> [Tasks]:
1. According to the cron job post, which version of TrueNAS is the system running?
2. In the cron job post, rewrite the part that opens with the words containing "Running the script" and closes with "manually nor triggered.", putting "modification times" wherever "timestamps" appears.

I have created a script to do some stuff.
Running the script manually (as root) works just fine. I can see new timestamps on the files that the script handles.
I’ve set up a Cron Job to run this script. I don’t get any errors anywhere when the job is triggered, and triggering it manually (“run job” button) says the job was completed succesfully… but the script doesn’t actually run as the timestamps on the files that the script handles are not changed.
The job is set up to run as root
. The command is correct as I can copy the command and run it in a shell and see the timestamps being updated.
But it never works when run from “Cron Jobs”, neither manually nor triggered.
How can I get this to work?
EDIT:
When I run the script directly I can see it in ps aux | grep myscript
. When it is triggered or run through “run job” it never shows up in ps aux
EDIT 2:
Preceeding the cron command with /bin/bash
, as suggested elsewhere, had no effect. (i.e. /bin/bash /mnt/mypool/myscript.sh
)
Please provide more details, specifically which version of TrueNAS are you running. Running a script is different in SCALE these days.
But if you are running SCALE 24.04 or later…
cd /mnt/mypool && ./myscript.sh
Let me know how this works out. If it fails, you may need to post your script.
@joeschmuck This is on SCALE 25.04.0.

> [Given records]:
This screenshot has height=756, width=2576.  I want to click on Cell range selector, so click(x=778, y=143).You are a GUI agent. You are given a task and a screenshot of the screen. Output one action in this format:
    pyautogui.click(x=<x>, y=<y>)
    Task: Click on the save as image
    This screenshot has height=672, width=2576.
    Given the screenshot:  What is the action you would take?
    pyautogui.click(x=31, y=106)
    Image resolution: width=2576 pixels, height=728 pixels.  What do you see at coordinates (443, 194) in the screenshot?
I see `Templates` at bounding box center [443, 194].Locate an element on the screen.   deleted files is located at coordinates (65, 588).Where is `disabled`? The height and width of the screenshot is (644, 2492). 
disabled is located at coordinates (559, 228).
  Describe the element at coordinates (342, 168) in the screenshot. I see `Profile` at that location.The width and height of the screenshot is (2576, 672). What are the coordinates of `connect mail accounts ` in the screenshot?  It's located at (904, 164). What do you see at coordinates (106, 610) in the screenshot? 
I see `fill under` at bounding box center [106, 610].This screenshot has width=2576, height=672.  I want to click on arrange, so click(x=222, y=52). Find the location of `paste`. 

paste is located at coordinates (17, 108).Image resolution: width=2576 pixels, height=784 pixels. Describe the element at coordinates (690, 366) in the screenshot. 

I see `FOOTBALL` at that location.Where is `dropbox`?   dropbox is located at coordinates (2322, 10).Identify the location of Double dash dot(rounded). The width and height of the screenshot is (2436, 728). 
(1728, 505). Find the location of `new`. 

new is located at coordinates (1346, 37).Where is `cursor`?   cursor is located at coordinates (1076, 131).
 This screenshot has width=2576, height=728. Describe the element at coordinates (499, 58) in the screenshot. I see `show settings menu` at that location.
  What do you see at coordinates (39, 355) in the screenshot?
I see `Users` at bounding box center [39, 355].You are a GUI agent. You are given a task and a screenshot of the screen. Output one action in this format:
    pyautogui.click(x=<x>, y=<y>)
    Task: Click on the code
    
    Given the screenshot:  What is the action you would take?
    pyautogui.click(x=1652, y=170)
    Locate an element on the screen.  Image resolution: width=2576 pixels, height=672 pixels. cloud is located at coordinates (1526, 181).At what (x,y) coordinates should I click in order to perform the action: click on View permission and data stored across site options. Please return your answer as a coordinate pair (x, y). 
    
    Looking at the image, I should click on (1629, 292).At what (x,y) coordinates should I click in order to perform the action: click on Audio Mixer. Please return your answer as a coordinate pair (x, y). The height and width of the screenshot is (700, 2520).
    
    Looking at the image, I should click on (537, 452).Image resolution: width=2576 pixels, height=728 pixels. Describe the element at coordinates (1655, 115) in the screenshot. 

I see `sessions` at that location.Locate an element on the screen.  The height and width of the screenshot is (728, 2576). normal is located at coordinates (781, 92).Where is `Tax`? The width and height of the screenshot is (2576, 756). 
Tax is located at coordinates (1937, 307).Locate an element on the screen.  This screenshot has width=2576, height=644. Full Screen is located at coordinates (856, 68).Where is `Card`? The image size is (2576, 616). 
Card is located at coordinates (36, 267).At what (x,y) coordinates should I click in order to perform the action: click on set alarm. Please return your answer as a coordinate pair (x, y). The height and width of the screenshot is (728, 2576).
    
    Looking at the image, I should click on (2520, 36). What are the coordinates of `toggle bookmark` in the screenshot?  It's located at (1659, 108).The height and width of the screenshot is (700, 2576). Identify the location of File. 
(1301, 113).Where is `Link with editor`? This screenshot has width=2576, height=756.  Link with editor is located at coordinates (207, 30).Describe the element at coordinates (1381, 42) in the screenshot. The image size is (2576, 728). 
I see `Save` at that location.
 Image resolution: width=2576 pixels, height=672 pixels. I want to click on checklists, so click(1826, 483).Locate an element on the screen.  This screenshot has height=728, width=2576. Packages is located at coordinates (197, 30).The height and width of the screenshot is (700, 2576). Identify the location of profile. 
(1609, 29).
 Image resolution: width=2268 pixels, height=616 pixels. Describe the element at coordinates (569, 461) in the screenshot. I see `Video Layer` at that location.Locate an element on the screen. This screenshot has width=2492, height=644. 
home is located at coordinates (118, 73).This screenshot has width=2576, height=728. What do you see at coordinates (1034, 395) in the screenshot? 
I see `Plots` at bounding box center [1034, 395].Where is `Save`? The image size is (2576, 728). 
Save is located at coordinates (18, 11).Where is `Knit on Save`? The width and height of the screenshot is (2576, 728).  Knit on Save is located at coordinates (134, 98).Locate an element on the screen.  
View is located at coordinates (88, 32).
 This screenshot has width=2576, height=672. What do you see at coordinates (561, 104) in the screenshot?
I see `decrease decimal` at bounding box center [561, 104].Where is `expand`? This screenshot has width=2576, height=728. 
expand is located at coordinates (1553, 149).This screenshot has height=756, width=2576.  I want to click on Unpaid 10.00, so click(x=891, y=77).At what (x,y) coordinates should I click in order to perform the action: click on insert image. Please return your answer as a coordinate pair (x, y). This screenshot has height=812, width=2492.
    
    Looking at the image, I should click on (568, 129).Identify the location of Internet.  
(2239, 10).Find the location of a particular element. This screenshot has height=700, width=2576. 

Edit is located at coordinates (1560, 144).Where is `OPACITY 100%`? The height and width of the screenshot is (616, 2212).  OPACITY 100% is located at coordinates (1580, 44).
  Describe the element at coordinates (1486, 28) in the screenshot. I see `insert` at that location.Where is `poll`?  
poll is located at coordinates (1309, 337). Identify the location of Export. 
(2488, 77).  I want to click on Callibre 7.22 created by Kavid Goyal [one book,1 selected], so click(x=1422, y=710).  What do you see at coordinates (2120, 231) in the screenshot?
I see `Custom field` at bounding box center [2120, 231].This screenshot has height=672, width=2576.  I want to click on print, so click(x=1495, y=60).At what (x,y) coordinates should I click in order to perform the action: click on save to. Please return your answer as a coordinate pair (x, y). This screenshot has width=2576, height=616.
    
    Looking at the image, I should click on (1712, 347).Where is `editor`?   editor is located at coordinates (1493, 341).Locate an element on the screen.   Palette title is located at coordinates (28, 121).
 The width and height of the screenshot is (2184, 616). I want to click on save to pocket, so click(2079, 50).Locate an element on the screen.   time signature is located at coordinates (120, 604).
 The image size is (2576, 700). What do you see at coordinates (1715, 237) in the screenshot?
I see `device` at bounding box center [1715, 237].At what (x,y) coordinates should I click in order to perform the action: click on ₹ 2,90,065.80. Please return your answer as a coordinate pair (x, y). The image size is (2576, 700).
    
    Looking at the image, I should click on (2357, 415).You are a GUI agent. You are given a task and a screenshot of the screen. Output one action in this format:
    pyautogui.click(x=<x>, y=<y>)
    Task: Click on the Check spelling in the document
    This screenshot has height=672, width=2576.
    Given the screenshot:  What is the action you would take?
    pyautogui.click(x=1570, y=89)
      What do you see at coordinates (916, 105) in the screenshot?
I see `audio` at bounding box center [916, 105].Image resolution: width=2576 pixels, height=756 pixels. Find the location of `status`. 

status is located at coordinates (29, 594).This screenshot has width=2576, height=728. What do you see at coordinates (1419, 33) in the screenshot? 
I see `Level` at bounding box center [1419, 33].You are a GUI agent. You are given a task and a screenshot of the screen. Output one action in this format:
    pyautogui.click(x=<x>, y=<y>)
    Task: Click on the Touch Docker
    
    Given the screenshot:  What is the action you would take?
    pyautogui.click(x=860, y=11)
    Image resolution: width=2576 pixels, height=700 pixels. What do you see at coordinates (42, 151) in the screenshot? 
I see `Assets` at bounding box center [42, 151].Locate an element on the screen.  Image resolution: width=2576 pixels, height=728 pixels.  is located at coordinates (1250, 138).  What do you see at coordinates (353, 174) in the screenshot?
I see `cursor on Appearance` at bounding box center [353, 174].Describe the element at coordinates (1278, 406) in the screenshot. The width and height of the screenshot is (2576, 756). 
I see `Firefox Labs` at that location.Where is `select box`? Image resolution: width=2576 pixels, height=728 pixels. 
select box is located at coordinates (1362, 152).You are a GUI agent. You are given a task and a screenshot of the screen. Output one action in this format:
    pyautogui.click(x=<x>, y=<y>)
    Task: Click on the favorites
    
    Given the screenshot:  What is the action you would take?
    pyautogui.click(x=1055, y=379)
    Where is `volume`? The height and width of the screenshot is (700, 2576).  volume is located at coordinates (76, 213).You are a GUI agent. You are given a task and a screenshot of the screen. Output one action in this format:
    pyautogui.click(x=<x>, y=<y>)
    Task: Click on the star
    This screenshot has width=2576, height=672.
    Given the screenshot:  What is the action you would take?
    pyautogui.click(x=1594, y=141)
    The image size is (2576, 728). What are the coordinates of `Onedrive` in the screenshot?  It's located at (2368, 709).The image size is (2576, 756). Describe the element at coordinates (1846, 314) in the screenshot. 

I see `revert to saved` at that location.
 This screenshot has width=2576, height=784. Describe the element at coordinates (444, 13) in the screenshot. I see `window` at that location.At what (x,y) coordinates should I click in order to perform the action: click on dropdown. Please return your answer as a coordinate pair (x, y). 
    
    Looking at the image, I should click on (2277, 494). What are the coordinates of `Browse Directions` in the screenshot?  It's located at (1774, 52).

> [Per-task outputs]:
1. SCALE 25.04.0.

2.
Running the script manually (as root) works just fine. I can see new modification times on the files that the script handles.
I’ve set up a Cron Job to run this script. I don’t get any errors anywhere when the job is triggered, and triggering it manually (“run job” button) says the job was completed succesfully… but the script doesn’t actually run as the modification times on the files that the script handles are not changed.
The job is set up to run as root
. The command is correct as I can copy the command and run it in a shell and see the modification times being updated.
But it never works when run from “Cron Jobs”, neither manually nor triggered.